Frequently Asked Questions
1) Can I use both Microsoft Copilot and ChatGPT Enterprise simultaneously?
Yes, some organizations deploy both platforms for different use cases. Microsoft Copilot typically serves general knowledge workers for productivity tasks within M365 apps, while ChatGPT Enterprise serves specialized teams needing advanced capabilities for development, creative work, or complex analysis. This approach requires managing two platforms but addresses different organizational needs.
2) Which platform is better for HIPAA compliance?
Both platforms can support HIPAA compliance, but require appropriate setup. Microsoft offers HIPAA coverage mechanisms through Business Associate Agreements for eligible enterprise M365 customers, though customers must ensure proper contractual arrangements and configuration. OpenAI will engage with qualifying Enterprise customers regarding BAAs through their sales process. Healthcare organizations should verify current BAA terms and configuration requirements directly with each vendor before processing protected health information.
3) Do these platforms store conversation history indefinitely?
Retention policies vary by platform and configuration. Microsoft Copilot retention depends on workload, tenant settings, and administrative configuration as documented in Microsoft’s retention policies. ChatGPT Enterprise provides administrative controls over data retention. Organizations should review current retention documentation for both platforms and configure settings to meet their compliance requirements.

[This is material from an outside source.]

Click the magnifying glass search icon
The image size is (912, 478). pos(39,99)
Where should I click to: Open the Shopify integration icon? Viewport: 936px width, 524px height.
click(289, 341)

4) Can employees accidentally share confidential information through these AI tools?
Yes, both platforms require user training and governance policies. With Microsoft Copilot, the risk involves users with excessive permissions having AI surface information they shouldn’t see, or misconfigurations in the underlying authorization services. With ChatGPT Enterprise, the risk involves users uploading sensitive files to workspaces without appropriate access controls—though granular administrative tools exist to mitigate this when configured properly. Both scenarios are preventable through proper configuration, training, and governance policies.
5) What happens to my data if I stop using one of these services?
Data portability and deletion policies differ by platform. Microsoft Copilot data remains within your M365 tenant according to your existing data lifecycle policies. For ChatGPT Enterprise, organizations should review OpenAI’s current data deletion and portability policies, which outline how interaction data is handled upon service termination. Both vendors provide mechanisms for data deletion, but specific timelines and processes should be verified in current service agreements to mitigate security threats.
6) How do we secure AI deployments across the AI lifecycle?
Adopt AI security frameworks to protect AI systems and AI models, validate training data against data poisoning, secure the supply chain and APIs, automate threat detection, and implement risk management and regulatory compliance to maintain a robust security posture for sensitive data.
7) How can we mitigate AI security risks across development and deployment?
Implement AI-specific security solutions and governance, continuous vulnerability scanning, data protection and security measures to reduce the attack surface of large language models, integrate cybersecurity best practices, and defend business operations from malicious actors.
8) How do enterprises maintain enterprise AI security and compliance?
Combine AI security frameworks, access controls, supply chain risk management, prompt governance, and automated detection systems across the AI lifecycle to protect LLMs, APIs and training data, ensuring trustworthy AI, regulatory compliance, and reduced AI risk during AI adoption and deployment.